[Directions] Retype the records from their first line through the line that contains "Looking at the screenshot, I should click(307, 133).", reproducing each line without any change.
◇ ◇ ◇
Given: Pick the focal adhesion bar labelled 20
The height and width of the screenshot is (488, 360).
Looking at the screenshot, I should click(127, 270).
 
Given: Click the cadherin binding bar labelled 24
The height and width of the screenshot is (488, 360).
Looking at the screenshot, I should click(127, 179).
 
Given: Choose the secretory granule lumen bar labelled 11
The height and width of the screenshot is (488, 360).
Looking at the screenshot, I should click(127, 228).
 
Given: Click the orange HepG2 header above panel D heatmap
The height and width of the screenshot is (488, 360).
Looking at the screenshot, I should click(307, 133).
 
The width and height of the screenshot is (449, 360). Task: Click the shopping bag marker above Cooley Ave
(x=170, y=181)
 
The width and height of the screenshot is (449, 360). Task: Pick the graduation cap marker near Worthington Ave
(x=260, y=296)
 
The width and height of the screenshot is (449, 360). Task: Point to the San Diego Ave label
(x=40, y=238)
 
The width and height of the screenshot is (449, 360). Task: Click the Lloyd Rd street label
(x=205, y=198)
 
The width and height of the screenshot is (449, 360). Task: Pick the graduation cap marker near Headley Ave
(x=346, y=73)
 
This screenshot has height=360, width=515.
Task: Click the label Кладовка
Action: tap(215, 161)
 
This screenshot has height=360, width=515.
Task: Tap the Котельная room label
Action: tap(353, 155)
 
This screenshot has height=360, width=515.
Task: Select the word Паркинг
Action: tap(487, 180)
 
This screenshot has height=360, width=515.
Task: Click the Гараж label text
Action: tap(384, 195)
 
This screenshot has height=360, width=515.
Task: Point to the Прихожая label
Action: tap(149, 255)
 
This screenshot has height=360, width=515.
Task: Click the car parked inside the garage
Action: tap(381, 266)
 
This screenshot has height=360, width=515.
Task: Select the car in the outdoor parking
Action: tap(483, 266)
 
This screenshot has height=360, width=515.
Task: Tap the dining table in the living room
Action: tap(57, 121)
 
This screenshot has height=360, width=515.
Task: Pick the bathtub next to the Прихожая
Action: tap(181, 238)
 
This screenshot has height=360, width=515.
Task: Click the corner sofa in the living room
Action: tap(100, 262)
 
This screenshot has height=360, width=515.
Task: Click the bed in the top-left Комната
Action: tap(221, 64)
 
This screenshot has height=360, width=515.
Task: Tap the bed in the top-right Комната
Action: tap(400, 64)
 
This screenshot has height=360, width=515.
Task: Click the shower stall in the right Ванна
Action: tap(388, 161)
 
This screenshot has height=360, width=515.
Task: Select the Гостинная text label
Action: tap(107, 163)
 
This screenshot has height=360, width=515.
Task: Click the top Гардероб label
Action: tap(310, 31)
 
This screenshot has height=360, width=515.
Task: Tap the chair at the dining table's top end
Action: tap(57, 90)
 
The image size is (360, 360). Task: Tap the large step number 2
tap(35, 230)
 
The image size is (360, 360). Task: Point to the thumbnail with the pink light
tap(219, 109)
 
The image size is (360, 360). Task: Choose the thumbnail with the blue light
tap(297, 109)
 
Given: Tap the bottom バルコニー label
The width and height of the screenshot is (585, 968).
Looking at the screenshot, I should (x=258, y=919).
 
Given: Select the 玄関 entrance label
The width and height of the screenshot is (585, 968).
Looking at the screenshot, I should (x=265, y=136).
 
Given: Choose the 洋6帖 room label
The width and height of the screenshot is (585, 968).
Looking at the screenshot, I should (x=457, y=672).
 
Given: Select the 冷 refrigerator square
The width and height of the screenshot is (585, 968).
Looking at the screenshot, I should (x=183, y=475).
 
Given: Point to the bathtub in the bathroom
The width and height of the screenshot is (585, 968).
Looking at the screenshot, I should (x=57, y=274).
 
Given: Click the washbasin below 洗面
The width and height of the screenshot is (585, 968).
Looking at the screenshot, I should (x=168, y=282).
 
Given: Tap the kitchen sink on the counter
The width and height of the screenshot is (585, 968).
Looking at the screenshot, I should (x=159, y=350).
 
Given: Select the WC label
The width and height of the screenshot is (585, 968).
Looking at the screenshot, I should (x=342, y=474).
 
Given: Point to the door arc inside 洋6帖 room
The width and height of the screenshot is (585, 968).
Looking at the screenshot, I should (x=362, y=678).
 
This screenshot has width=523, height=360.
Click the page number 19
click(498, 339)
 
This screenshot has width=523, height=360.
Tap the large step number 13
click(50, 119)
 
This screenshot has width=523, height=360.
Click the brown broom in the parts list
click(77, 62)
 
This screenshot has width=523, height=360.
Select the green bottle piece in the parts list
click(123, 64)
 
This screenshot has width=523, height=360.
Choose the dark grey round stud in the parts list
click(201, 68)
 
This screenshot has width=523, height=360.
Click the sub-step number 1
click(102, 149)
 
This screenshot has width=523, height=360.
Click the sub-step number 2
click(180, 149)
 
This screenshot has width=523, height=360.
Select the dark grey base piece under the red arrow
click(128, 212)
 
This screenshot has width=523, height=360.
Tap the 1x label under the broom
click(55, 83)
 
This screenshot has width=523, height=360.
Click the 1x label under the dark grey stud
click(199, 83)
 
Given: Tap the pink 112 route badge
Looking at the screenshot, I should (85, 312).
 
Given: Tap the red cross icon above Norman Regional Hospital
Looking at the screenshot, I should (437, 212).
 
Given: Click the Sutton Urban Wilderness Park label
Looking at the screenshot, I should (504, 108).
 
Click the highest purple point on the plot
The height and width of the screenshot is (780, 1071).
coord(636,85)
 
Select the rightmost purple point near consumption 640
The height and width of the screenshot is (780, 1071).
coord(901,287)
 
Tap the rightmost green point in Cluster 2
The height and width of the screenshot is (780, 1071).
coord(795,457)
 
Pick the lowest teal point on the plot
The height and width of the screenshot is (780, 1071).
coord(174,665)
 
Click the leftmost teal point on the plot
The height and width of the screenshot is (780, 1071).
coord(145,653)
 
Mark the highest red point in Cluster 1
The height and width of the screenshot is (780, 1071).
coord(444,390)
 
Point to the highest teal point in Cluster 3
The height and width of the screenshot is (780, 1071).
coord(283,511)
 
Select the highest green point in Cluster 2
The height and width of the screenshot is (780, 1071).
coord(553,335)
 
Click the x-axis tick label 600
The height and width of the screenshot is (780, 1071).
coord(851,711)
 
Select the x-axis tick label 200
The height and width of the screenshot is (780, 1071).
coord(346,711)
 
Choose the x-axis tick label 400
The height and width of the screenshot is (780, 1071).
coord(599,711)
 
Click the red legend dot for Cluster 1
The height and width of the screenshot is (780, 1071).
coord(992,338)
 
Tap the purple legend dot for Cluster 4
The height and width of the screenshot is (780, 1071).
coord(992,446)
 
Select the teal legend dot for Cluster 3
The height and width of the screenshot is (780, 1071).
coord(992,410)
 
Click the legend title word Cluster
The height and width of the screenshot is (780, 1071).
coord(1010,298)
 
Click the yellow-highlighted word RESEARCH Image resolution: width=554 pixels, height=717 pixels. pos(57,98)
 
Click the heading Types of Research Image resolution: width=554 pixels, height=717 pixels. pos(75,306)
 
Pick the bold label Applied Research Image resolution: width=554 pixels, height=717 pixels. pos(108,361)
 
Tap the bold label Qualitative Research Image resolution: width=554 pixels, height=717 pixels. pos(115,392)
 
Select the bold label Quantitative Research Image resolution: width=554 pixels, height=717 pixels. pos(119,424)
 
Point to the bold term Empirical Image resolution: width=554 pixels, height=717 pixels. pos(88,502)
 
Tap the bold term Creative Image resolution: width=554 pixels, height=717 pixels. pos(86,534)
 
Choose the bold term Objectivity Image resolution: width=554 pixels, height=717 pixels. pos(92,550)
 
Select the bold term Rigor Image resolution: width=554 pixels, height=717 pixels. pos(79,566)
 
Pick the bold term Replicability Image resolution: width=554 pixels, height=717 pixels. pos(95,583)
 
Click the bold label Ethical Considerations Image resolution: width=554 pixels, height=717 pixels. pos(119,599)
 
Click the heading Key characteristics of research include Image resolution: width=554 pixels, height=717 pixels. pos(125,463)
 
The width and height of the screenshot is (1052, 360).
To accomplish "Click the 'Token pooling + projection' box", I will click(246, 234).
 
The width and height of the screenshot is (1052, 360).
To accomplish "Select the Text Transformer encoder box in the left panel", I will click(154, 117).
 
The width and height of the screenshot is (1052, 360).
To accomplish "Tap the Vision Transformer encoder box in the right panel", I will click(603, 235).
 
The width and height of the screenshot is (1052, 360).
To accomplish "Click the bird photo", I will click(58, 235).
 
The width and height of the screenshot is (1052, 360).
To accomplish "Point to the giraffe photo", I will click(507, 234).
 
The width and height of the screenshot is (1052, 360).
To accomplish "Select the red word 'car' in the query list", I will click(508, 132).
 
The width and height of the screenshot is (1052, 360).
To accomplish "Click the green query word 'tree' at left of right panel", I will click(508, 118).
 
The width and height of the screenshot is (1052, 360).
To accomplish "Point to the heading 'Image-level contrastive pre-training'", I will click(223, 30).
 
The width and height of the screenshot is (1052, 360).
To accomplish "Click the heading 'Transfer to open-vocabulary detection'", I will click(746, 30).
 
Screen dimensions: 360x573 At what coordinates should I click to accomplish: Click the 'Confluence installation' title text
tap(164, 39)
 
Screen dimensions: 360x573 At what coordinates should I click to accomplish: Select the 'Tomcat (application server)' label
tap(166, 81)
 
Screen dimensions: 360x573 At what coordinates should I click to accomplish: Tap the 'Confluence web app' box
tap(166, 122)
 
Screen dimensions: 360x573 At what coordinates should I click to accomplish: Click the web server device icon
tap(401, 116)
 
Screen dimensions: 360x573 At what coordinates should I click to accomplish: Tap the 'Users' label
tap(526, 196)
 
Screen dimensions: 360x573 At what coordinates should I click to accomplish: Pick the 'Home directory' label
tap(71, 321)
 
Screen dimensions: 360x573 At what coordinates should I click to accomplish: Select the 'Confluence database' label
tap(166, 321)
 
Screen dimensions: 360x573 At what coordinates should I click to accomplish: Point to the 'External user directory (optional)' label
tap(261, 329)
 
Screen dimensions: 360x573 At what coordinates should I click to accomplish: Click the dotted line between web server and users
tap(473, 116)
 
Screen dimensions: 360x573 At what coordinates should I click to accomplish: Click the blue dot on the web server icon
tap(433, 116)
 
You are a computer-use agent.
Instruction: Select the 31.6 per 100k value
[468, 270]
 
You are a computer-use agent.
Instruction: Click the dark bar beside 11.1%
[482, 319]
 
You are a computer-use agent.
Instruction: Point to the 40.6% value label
◇ ◇ ◇
[Task solution]
Given: Pick the focal adhesion bar labelled 20
The height and width of the screenshot is (488, 360).
Looking at the screenshot, I should click(127, 270).
 
Given: Click the cadherin binding bar labelled 24
The height and width of the screenshot is (488, 360).
Looking at the screenshot, I should click(127, 179).
 
Given: Choose the secretory granule lumen bar labelled 11
The height and width of the screenshot is (488, 360).
Looking at the screenshot, I should click(127, 228).
 
Given: Click the orange HepG2 header above panel D heatmap
The height and width of the screenshot is (488, 360).
Looking at the screenshot, I should click(307, 133).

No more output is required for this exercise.